Ladies and gentlemen, I’d like to discuss something near and dear to my…well…nose. I’d like to discuss my cheeks. Yes, the ones on your face.
See, here’s the thing. When I lost 30 pounds, my cheeks disappeared. My body figured that if I wasn’t eating anything, I probably didn’t need an expansive feeding area, so my cheeks downsized and went on vacation.
But, now they are back, or at least, starting to return. Which is all well and good…right?
In December, I took our wedding photo to Michaels to be framed. I chatted with the salesperson for a bit, chose my frame and glass and went on my merry way, expecting to pick the framed masterpiece up in a few weeks. Oops...slight unexpected detour to Minnesota.
I went this week to finally pick up the poor forgotten frame, and the salesperson, with whom I’ve spoken to once…for five minutes…in December…felt the need to share his observations.
“Ohhh! You are here to pick up photo! You leave here long time.”
“Yes, sorry about that. I’ve had some health issues so I’ve been out of the area.”
“Oh yes, I can see. But your cheeks! They are almost all plump and smushy again like in wedding photo!”
“Oh…um…yes, I suppose they are?”
Ok, a) I was unaware that it was normal social interaction to comment on someone’s cheek size and b) I’m not sure how I feel about the desirability of smushy cheeks, especially now that said smushy cheeks are professionally framed and hanging on my wall for all of eternity. Apparently I am behind the 8 ball on both cheek size social cues AND smushy cheek prestige. Fabulous.
So gaining weight on purpose is weird. Don’t get me wrong, I understand that “failure to thrive” is not the ideal commentary for a 28 year old female, but in the day and age of fat-free everything and fad diets, it’s bizarre to do this on purpose…especially for someone who was already a health nut. For those of you emitting sighs of jealousy that I’m gaining weight on purpose, let me assure you that the “huge fat smushy cheeked cow busting out of her clothes” feeling doesn’t change if you happen to be a somewhat runt cow to begin with...ya know, just so we're clear here.
Currently, I’m allowed to self-monitor how much formula goes in my feeding tube based on how many calories I eat during the day and how much I exercise. Typically later in the evening I’ll add up the calories for the day and prepare the formula accordingly…but lately I’ve been trying to pack more in after I do the daily round up, so I can use less formula.
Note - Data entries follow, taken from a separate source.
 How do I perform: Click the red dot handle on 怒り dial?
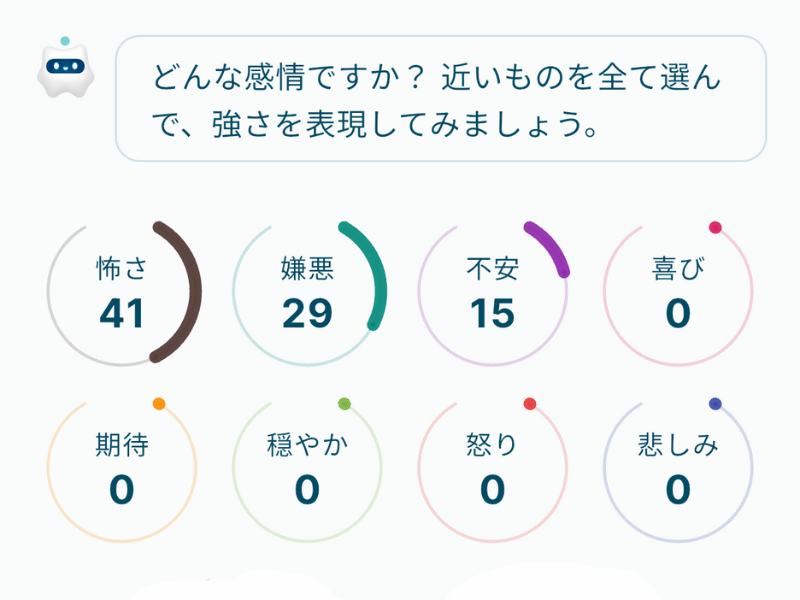[530, 404]
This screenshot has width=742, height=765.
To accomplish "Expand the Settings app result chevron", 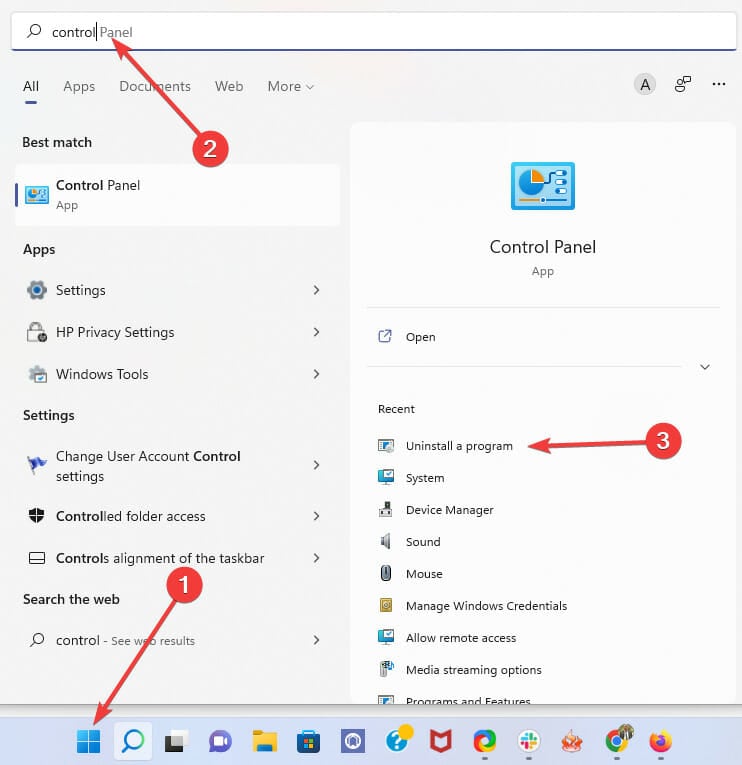I will coord(316,290).
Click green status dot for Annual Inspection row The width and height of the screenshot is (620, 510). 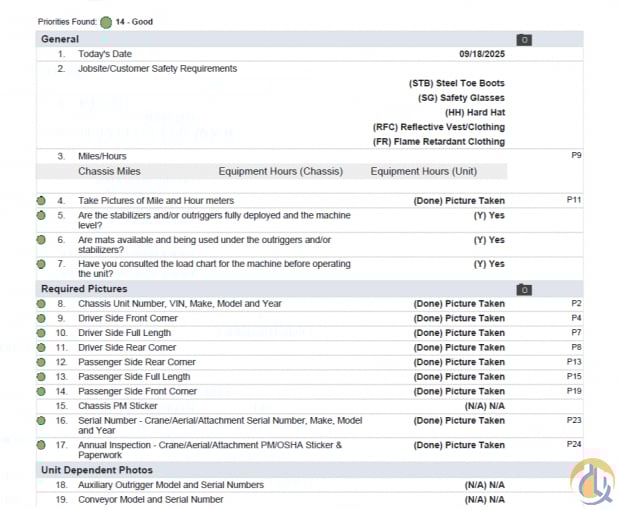[x=41, y=445]
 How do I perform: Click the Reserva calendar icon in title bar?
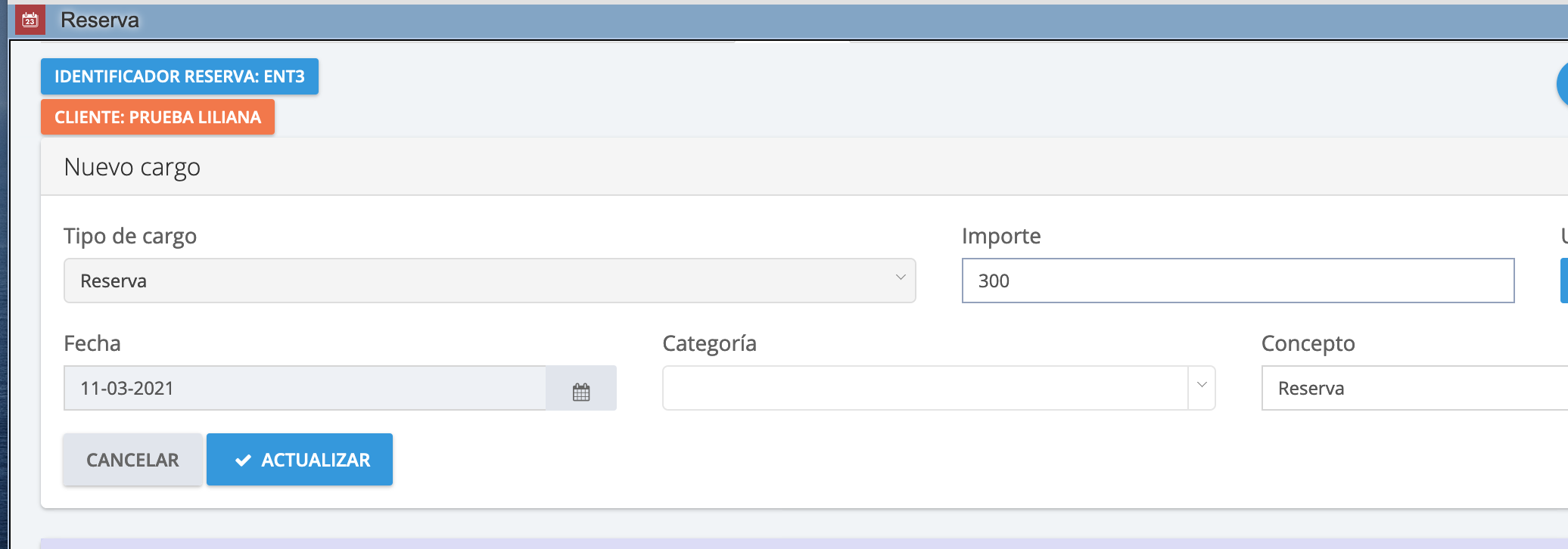[30, 20]
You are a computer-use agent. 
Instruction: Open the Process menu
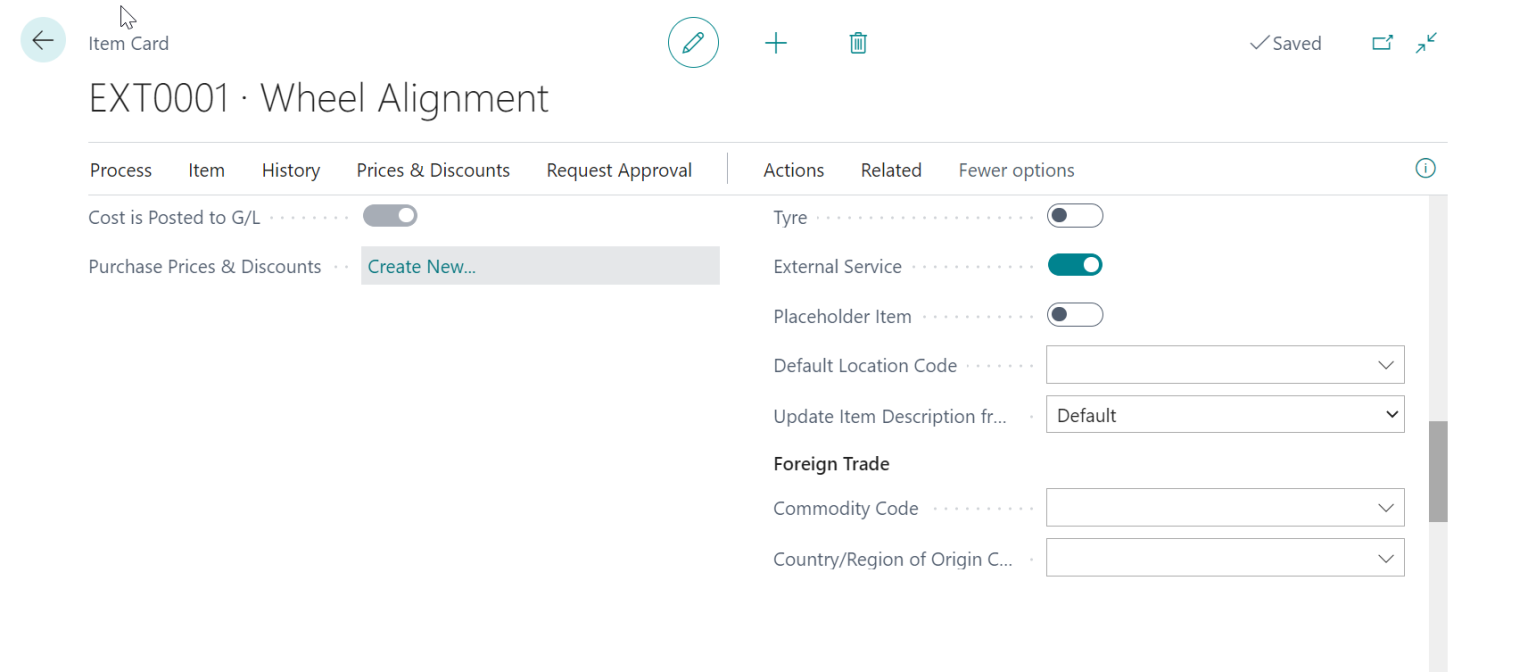click(x=121, y=170)
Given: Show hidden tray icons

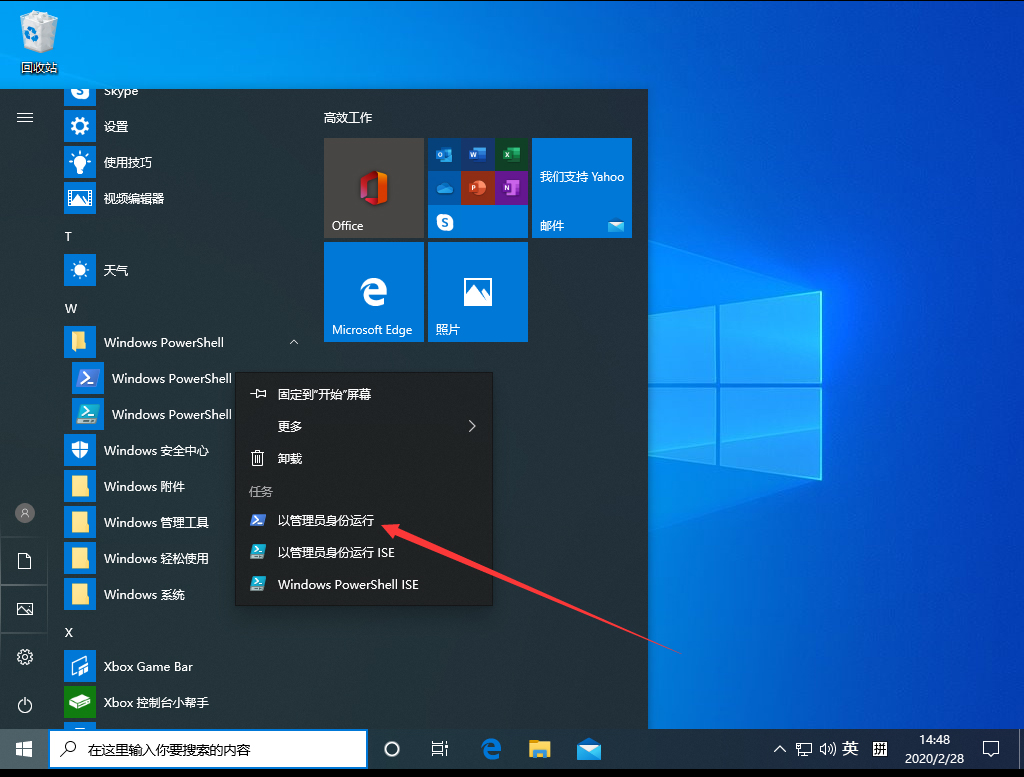Looking at the screenshot, I should [778, 748].
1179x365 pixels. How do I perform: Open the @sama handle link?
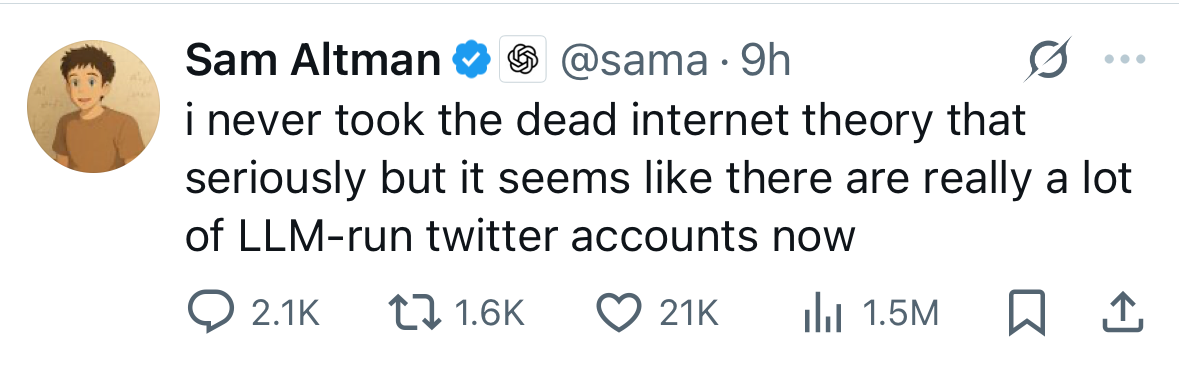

Downing a giant glass of chocolate almond milk before I go to bed is a TOTALLY healthy sleep habit, right? I’m sure the sugar content there is minimal…eek.
But I digress. Cheeks. Yesterday I happily reunited with a good friend and her two fabulous girls, one of whom has AMAZING cheeks. I mean, we are talking plump, perfectly round and oh so squeezable. You can't look at this little rock star and NOT comment on her cheeks. I’d like to add, at this point, that these fabulously desirable cheeks belong to a miniature person who has yet to turn 1 and I am, in fact, about to turn 29. Details.
Whatever. Celebrities set the stage and my agents have been absolutely hounding me to make a public statement since my arrival back on the east coast. So, here it is.
Cheeks are in, the smushier, the better.
Eat your heart out Vanity Fair.
Um- heck yeah cheeks are in!! They're what everyone will be wearing on the red carpet next year! Also in: wrists that look like you have rubber bands around them! Soooooo good to see you yesterday! - Linzy
ReplyDeleteThis is all exceedingly good news — cheeks are in, you know. Even when wearing fleece and yoga pants, or maybe especially when wearing fleece and yoga pants!